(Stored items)
'''

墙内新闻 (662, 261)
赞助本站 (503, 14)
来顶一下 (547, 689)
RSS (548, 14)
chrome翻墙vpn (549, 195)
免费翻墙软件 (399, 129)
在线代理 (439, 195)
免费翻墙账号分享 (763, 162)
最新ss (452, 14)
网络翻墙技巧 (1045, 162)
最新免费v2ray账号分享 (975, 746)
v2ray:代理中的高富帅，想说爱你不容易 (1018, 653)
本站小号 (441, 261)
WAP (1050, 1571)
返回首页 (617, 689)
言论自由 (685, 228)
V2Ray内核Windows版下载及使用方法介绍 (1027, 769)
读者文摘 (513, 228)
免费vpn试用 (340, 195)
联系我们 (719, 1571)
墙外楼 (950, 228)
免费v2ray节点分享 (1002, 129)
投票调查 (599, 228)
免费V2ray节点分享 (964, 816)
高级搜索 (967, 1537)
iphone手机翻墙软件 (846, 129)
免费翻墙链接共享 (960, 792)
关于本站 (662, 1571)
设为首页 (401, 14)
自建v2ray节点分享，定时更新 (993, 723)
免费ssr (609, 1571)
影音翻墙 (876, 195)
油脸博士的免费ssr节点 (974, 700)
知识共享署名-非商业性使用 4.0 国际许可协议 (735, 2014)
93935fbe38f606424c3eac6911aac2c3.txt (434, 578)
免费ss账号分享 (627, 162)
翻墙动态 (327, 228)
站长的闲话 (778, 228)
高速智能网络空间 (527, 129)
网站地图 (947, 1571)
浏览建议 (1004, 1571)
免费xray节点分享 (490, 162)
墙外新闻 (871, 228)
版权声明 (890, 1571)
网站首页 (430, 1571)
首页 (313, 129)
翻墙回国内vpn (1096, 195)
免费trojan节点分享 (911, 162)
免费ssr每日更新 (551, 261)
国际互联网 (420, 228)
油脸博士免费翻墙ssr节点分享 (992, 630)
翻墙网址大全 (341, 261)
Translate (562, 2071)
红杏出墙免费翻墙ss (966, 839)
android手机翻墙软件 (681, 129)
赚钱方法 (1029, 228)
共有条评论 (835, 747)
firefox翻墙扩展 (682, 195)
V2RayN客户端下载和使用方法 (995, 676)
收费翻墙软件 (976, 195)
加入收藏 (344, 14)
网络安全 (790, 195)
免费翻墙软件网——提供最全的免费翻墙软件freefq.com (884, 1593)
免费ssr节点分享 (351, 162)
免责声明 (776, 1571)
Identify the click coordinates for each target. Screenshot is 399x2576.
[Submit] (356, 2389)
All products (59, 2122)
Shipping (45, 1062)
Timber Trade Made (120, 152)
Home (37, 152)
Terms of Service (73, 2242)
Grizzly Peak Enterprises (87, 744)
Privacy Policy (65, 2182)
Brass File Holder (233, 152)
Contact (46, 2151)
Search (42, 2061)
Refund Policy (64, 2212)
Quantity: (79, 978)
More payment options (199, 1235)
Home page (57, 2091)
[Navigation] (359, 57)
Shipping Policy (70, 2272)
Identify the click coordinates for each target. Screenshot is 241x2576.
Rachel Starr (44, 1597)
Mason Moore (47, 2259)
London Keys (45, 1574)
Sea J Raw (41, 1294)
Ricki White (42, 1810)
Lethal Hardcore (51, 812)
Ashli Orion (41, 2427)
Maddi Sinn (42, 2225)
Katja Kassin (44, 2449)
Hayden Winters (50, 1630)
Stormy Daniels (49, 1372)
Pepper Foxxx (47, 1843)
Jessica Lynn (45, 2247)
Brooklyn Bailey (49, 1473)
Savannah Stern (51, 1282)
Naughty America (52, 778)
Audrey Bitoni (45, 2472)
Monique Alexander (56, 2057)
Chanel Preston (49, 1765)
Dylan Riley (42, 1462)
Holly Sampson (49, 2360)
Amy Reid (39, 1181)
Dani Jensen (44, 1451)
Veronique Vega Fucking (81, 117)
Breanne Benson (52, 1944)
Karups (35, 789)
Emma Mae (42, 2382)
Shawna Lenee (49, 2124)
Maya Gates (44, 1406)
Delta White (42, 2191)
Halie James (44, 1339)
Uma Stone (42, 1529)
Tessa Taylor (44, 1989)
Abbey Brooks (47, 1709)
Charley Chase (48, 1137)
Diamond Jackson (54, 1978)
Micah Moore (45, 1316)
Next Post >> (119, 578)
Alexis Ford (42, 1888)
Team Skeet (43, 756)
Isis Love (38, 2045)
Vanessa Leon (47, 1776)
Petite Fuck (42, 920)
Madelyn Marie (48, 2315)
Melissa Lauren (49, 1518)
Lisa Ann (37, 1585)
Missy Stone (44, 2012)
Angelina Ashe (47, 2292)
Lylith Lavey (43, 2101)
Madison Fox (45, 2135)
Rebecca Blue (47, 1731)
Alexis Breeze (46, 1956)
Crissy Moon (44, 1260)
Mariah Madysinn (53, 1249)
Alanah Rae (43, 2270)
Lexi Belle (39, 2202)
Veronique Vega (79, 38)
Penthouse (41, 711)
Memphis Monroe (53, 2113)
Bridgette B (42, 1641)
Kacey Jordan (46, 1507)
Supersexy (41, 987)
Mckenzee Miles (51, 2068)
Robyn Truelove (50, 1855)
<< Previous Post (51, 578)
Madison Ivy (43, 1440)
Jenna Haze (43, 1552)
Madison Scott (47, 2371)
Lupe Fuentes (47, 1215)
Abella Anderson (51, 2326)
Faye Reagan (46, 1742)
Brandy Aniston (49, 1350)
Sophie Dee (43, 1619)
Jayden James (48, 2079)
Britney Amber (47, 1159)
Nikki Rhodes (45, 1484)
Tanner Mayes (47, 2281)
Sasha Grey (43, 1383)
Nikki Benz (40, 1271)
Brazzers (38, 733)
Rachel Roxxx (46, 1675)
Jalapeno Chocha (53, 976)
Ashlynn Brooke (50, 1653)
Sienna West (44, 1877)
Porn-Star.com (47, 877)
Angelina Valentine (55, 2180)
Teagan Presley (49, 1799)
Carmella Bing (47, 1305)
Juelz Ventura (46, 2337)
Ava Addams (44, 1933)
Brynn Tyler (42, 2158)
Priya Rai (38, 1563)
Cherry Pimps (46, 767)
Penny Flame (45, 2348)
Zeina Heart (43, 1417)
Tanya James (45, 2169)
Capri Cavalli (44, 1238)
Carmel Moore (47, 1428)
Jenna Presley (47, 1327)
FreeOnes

'''

● Problem details:
Your task is to copy all of the entries exactly.

● Problem solution:
墙内新闻 (662, 261)
赞助本站 (503, 14)
来顶一下 (547, 689)
RSS (548, 14)
chrome翻墙vpn (549, 195)
免费翻墙软件 (399, 129)
在线代理 (439, 195)
免费翻墙账号分享 (763, 162)
最新ss (452, 14)
网络翻墙技巧 (1045, 162)
最新免费v2ray账号分享 (975, 746)
v2ray:代理中的高富帅，想说爱你不容易 (1018, 653)
本站小号 (441, 261)
WAP (1050, 1571)
返回首页 (617, 689)
言论自由 (685, 228)
V2Ray内核Windows版下载及使用方法介绍 (1027, 769)
读者文摘 (513, 228)
免费vpn试用 (340, 195)
联系我们 (719, 1571)
墙外楼 (950, 228)
免费v2ray节点分享 (1002, 129)
投票调查 (599, 228)
免费V2ray节点分享 (964, 816)
高级搜索 (967, 1537)
iphone手机翻墙软件 (846, 129)
免费翻墙链接共享 (960, 792)
关于本站 (662, 1571)
设为首页 (401, 14)
自建v2ray节点分享，定时更新 (993, 723)
免费ssr (609, 1571)
影音翻墙 (876, 195)
油脸博士的免费ssr节点 (974, 700)
知识共享署名-非商业性使用 4.0 国际许可协议 (735, 2014)
93935fbe38f606424c3eac6911aac2c3.txt (434, 578)
免费ss账号分享 (627, 162)
翻墙动态 (327, 228)
站长的闲话 (778, 228)
高速智能网络空间 (527, 129)
网站地图 (947, 1571)
浏览建议 (1004, 1571)
免费xray节点分享 (490, 162)
墙外新闻 (871, 228)
版权声明 (890, 1571)
网站首页 (430, 1571)
首页 (313, 129)
翻墙回国内vpn (1096, 195)
免费trojan节点分享 (911, 162)
免费ssr每日更新 (551, 261)
国际互联网 (420, 228)
油脸博士免费翻墙ssr节点分享 (992, 630)
翻墙网址大全 (341, 261)
Translate (562, 2071)
红杏出墙免费翻墙ss (966, 839)
android手机翻墙软件 (681, 129)
赚钱方法 (1029, 228)
共有条评论 (835, 747)
firefox翻墙扩展 (682, 195)
V2RayN客户端下载和使用方法 (995, 676)
收费翻墙软件 (976, 195)
加入收藏 (344, 14)
网络安全 (790, 195)
免费翻墙软件网——提供最全的免费翻墙软件freefq.com (884, 1593)
免费ssr节点分享 (351, 162)
免责声明 (776, 1571)
Identify the click coordinates for each target. Screenshot is 399x2576.
[Submit] (356, 2389)
All products (59, 2122)
Shipping (45, 1062)
Timber Trade Made (120, 152)
Home (37, 152)
Terms of Service (73, 2242)
Grizzly Peak Enterprises (87, 744)
Privacy Policy (65, 2182)
Brass File Holder (233, 152)
Contact (46, 2151)
Search (42, 2061)
Refund Policy (64, 2212)
Quantity: (79, 978)
More payment options (199, 1235)
Home page (57, 2091)
[Navigation] (359, 57)
Shipping Policy (70, 2272)
Identify the click coordinates for each target. Screenshot is 241x2576.
Rachel Starr (44, 1597)
Mason Moore (47, 2259)
London Keys (45, 1574)
Sea J Raw (41, 1294)
Ricki White (42, 1810)
Lethal Hardcore (51, 812)
Ashli Orion (41, 2427)
Maddi Sinn (42, 2225)
Katja Kassin (44, 2449)
Hayden Winters (50, 1630)
Stormy Daniels (49, 1372)
Pepper Foxxx (47, 1843)
Jessica Lynn (45, 2247)
Brooklyn Bailey (49, 1473)
Savannah Stern (51, 1282)
Naughty America (52, 778)
Audrey Bitoni (45, 2472)
Monique Alexander (56, 2057)
Chanel Preston (49, 1765)
Dylan Riley (42, 1462)
Holly Sampson (49, 2360)
Amy Reid (39, 1181)
Dani Jensen (44, 1451)
Veronique Vega Fucking (81, 117)
Breanne Benson (52, 1944)
Karups (35, 789)
Emma Mae (42, 2382)
Shawna Lenee (49, 2124)
Maya Gates (44, 1406)
Delta White (42, 2191)
Halie James (44, 1339)
Uma Stone (42, 1529)
Tessa Taylor (44, 1989)
Abbey Brooks (47, 1709)
Charley Chase (48, 1137)
Diamond Jackson (54, 1978)
Micah Moore (45, 1316)
Next Post >> (119, 578)
Alexis Ford (42, 1888)
Team Skeet (43, 756)
Isis Love (38, 2045)
Vanessa Leon (47, 1776)
Petite Fuck (42, 920)
Madelyn Marie (48, 2315)
Melissa Lauren (49, 1518)
Lisa Ann (37, 1585)
Missy Stone (44, 2012)
Angelina Ashe (47, 2292)
Lylith Lavey (43, 2101)
Madison Fox (45, 2135)
Rebecca Blue (47, 1731)
Alexis Breeze (46, 1956)
Crissy Moon (44, 1260)
Mariah Madysinn (53, 1249)
Alanah Rae (43, 2270)
Lexi Belle (39, 2202)
Veronique Vega (79, 38)
Penthouse (41, 711)
Memphis Monroe (53, 2113)
Bridgette B (42, 1641)
Kacey Jordan (46, 1507)
Supersexy (41, 987)
Mckenzee Miles (51, 2068)
Robyn Truelove (50, 1855)
<< Previous Post (51, 578)
Madison Ivy (43, 1440)
Jenna Haze (43, 1552)
Madison Scott (47, 2371)
Lupe Fuentes (47, 1215)
Abella Anderson (51, 2326)
Faye Reagan (46, 1742)
Brandy Aniston (49, 1350)
Sophie Dee (43, 1619)
Jayden James (48, 2079)
Britney Amber (47, 1159)
Nikki Rhodes (45, 1484)
Tanner Mayes (47, 2281)
Sasha Grey (43, 1383)
Nikki Benz (40, 1271)
Brazzers (38, 733)
Rachel Roxxx (46, 1675)
Jalapeno Chocha (53, 976)
Ashlynn Brooke (50, 1653)
Sienna West (44, 1877)
Porn-Star.com (47, 877)
Angelina Valentine (55, 2180)
Teagan Presley (49, 1799)
Carmella Bing (47, 1305)
Juelz Ventura (46, 2337)
Ava Addams (44, 1933)
Brynn Tyler (42, 2158)
Priya Rai (38, 1563)
Cherry Pimps (46, 767)
Penny Flame (45, 2348)
Zeina Heart (43, 1417)
Tanya James (45, 2169)
Capri Cavalli (44, 1238)
Carmel Moore (47, 1428)
Jenna Presley (47, 1327)
FreeOnes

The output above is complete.